Tu connais le Code noir
le ministre Colbert avait obtenu de Louis XIV une ordonnance ( en 1685) instaurant un régime précisant les devoirs des maîtres et des esclaves. Ce code, appelé le Code noir, restera en vigueur dans toutes les Antilles et en Guyane jusqu´en 1848 mais il fut rarement respecté. Bien que ce code ne traitât pas des questions de langue, il dépouillait l’esclave de toute son identité. En effet, après le baptême catholique obligatoire, l´Africain devenait un Nègre et changeait de nom, abandonnant ses habitudes vestimentaires et sa langue, puis était marqué au fer rouge et affecté au travail servile.
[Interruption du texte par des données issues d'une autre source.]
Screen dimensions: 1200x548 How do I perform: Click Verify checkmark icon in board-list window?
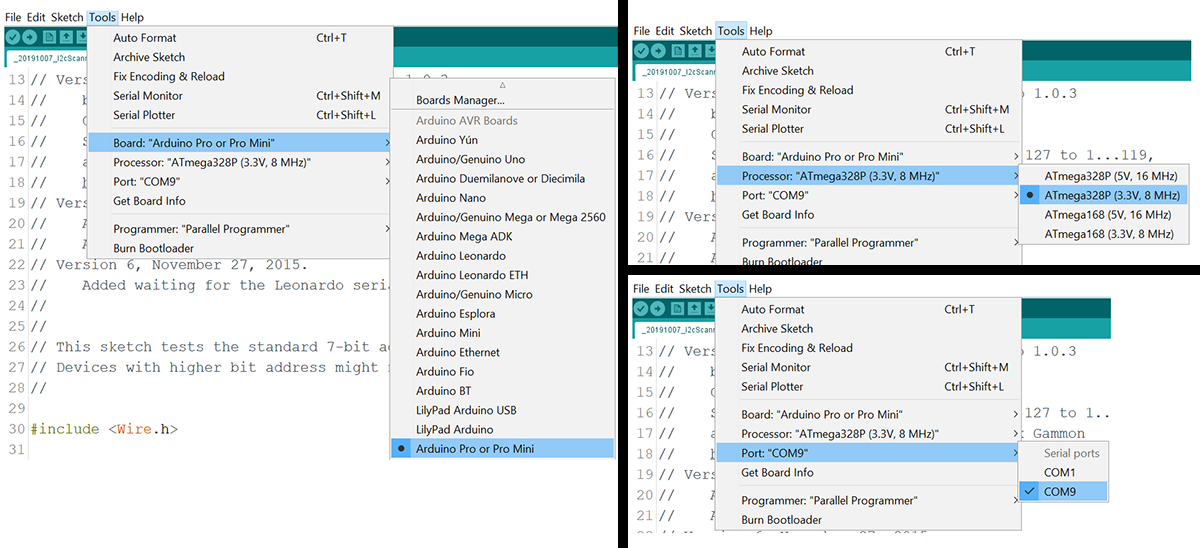(x=13, y=37)
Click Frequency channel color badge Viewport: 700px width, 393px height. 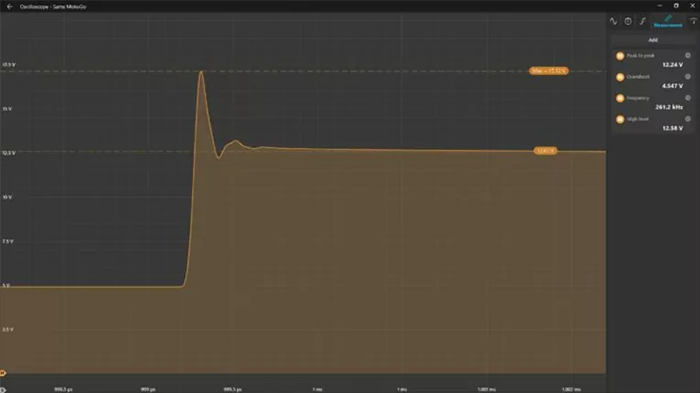coord(620,98)
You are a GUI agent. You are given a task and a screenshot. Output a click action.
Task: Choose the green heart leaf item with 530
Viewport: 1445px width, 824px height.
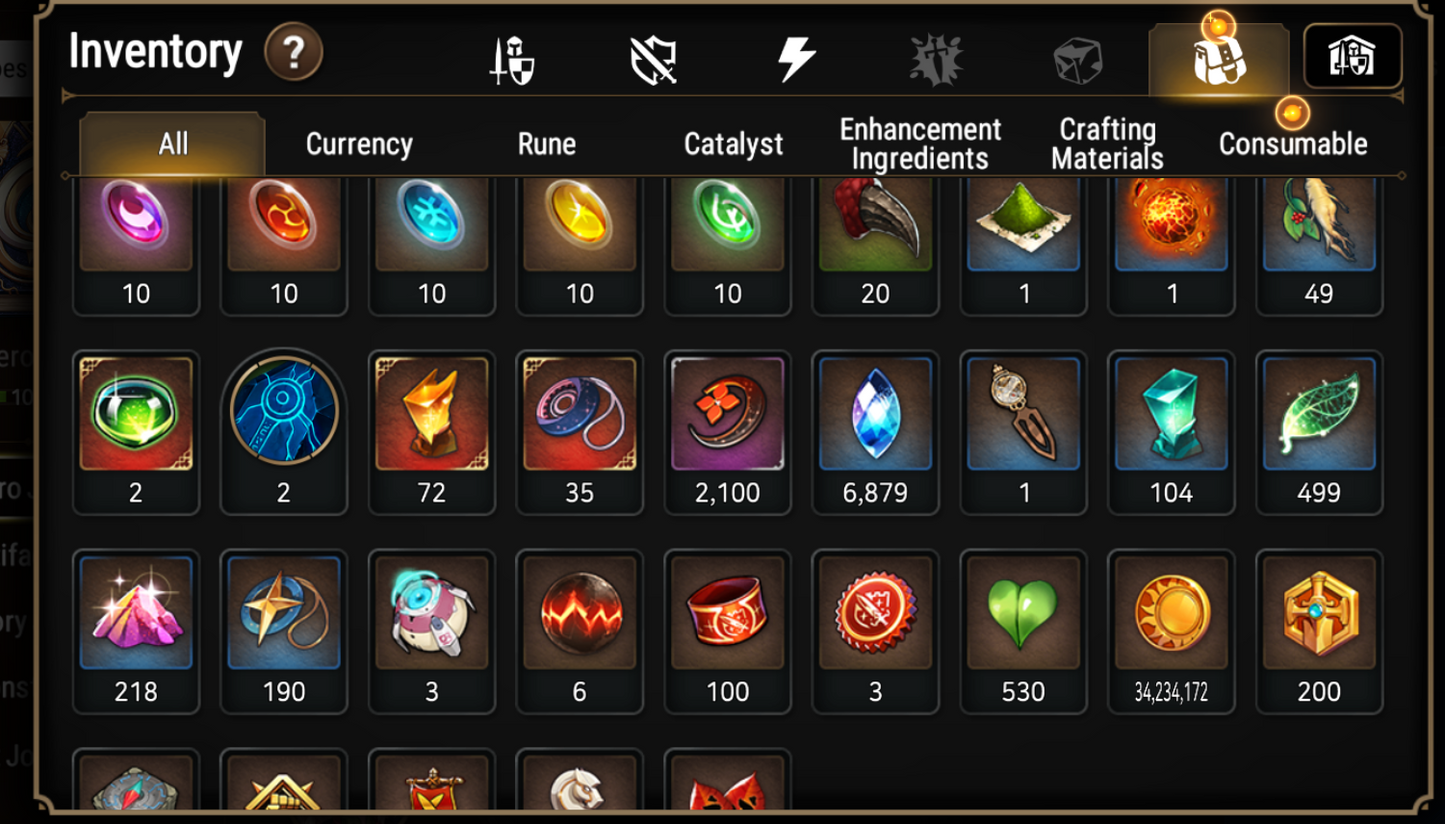[x=1023, y=632]
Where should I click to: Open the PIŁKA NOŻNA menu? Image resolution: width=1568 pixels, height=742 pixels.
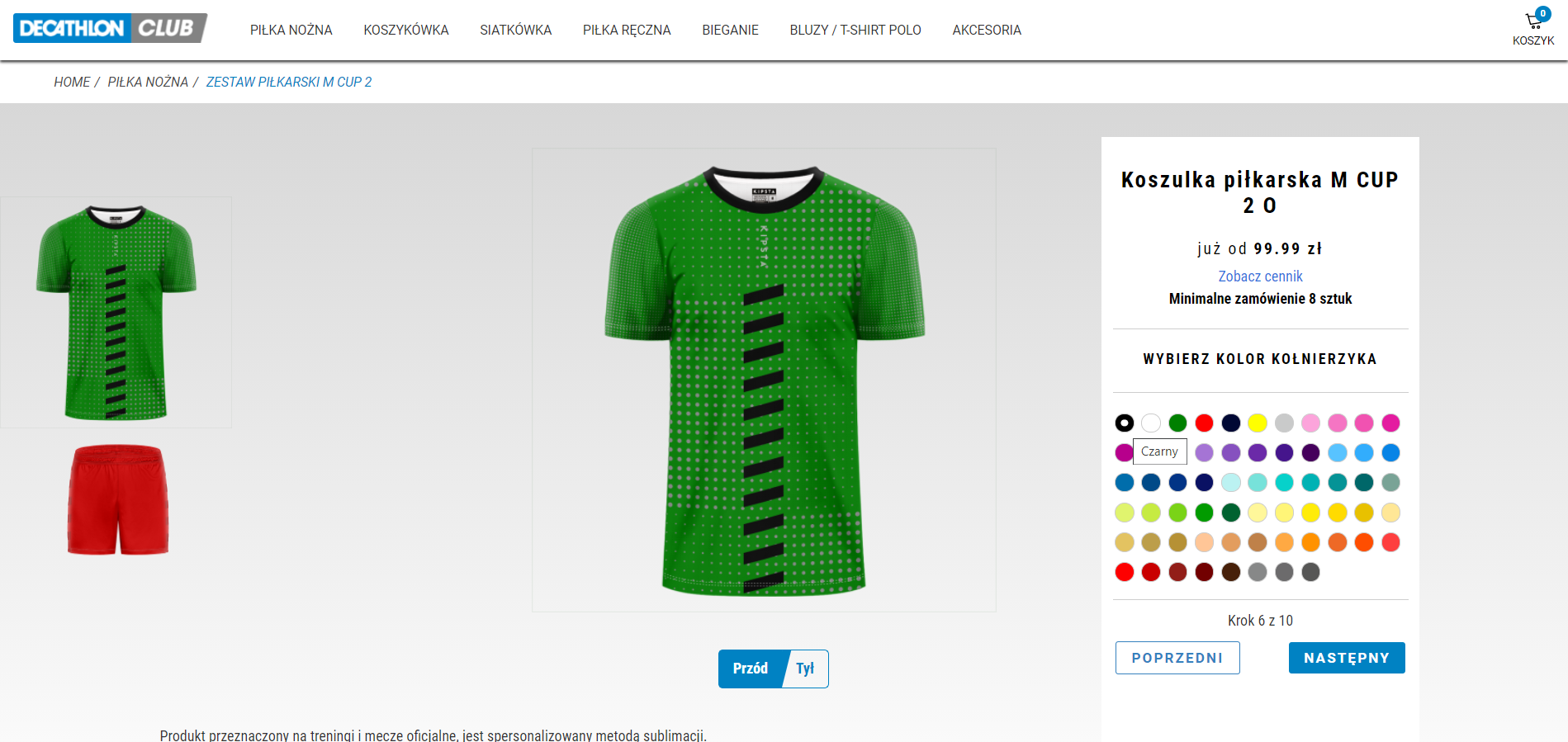[x=291, y=30]
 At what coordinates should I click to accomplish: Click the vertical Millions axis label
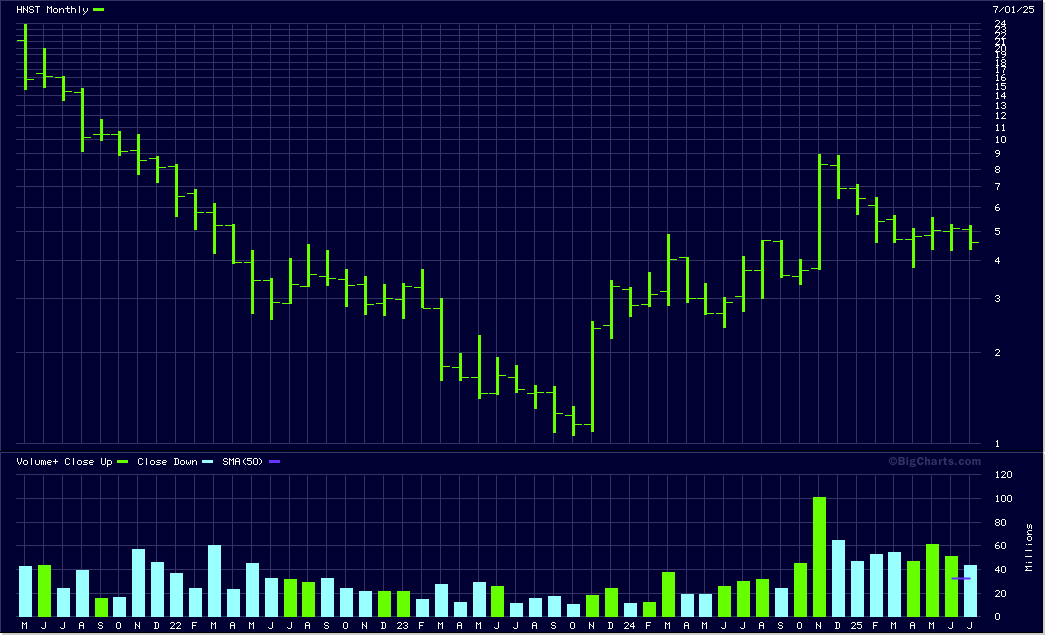tap(1029, 547)

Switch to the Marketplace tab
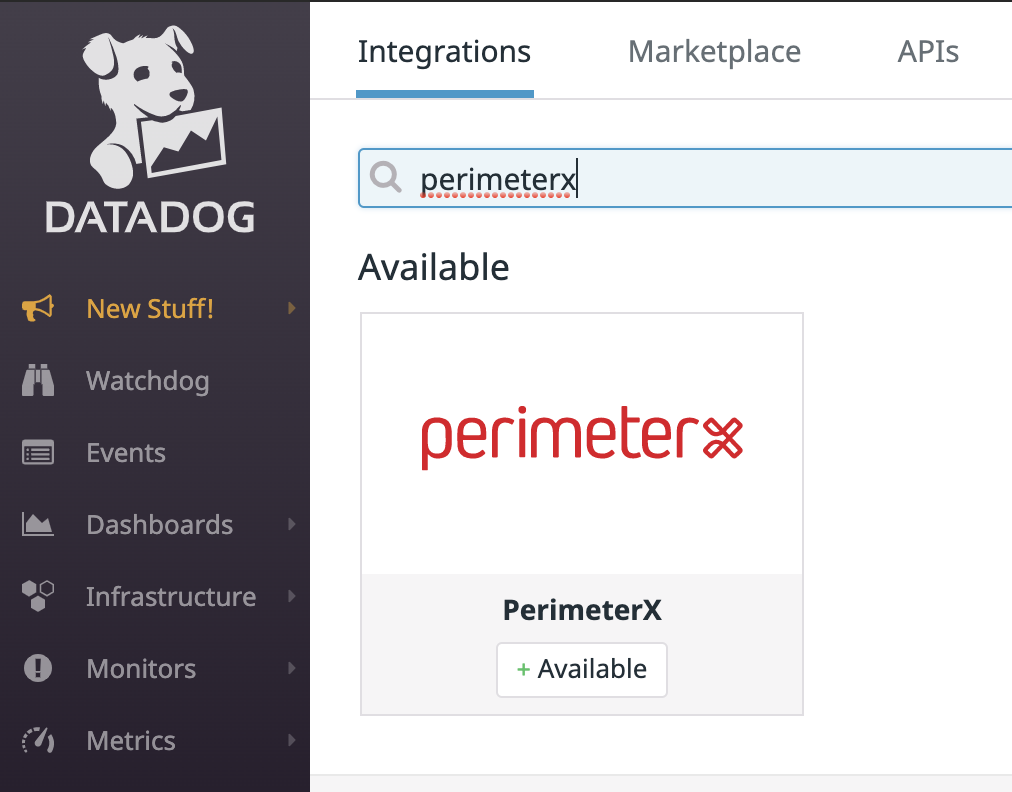(x=713, y=51)
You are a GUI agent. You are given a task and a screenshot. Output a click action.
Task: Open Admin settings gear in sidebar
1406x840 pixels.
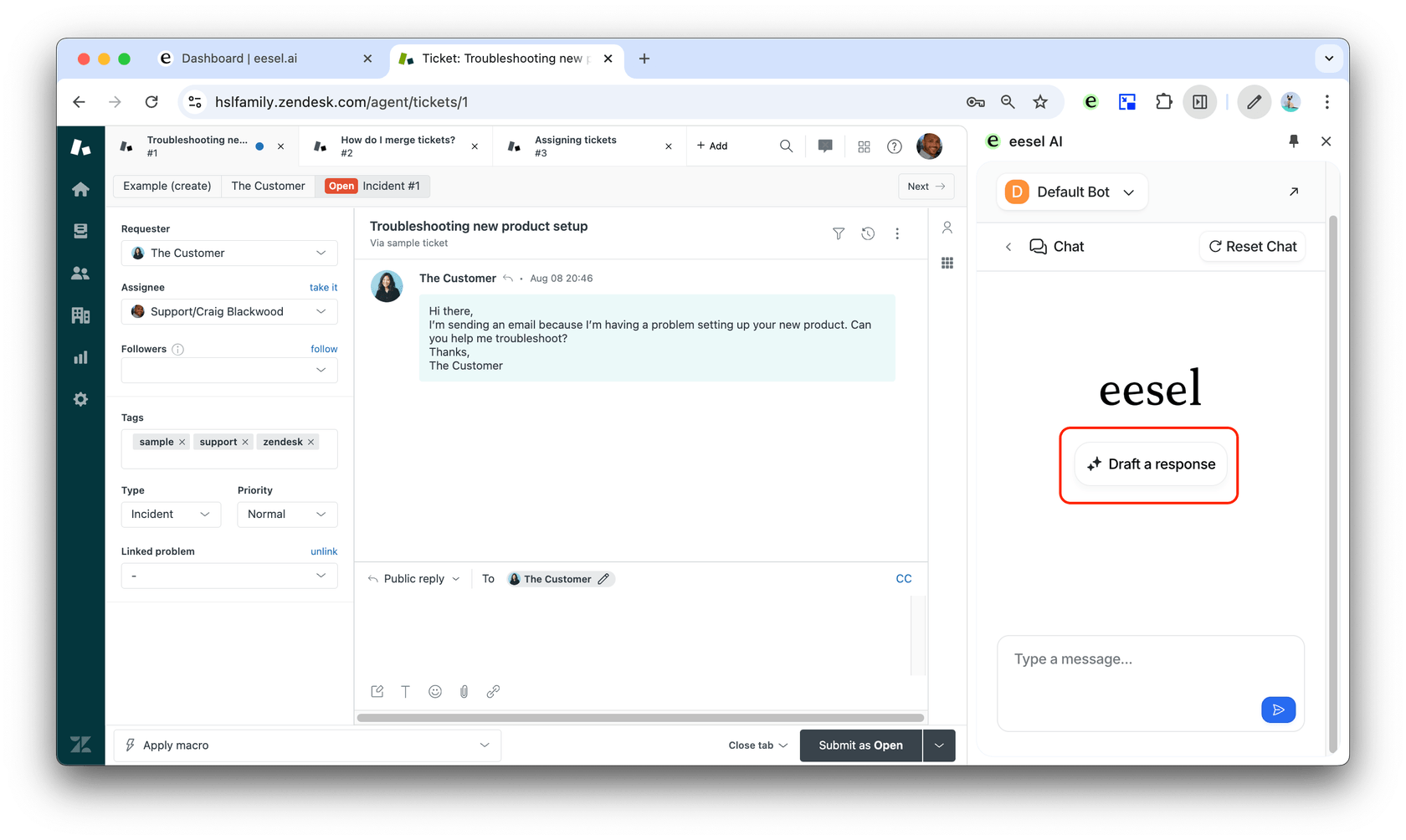tap(80, 399)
Dans l’incapacité ou l’impossibilité d’apprendre la langue du maître, les esclaves s’approprièrent néanmoins les mots de celui-ci en recourant à la grammaire ( africaine) qu’ils connaissaient. Du contact entre les maîtres dominants et les ethnies africaines dominées vont naître de nouvelles langues: les créoles. C’est donc à l’époque de l’esclavage que se formèrent les différents créoles. Le terme de créole possède deux étymologies, l´une portugaise ( <crioulo), l´autre, espagnole ( <criollo), qui viennent du même mot latin criare, signifiant " nourrir" ou plus précisément " serviteur nourri dans la maison", et servant à désigner l´enfant blanc né et élevé dans les colonies européennes. Puis, ce mot sera utilisé pour désigner également la population noire et, par voie de conséquence, la langue de cette population. En Guyane, comme dans les anciennes colonies françaises ( Martinique, Guadeloupe, Saint-Domingue, La Réunion, etc.), la base lexicale du créole s’est élaborée à partir du français.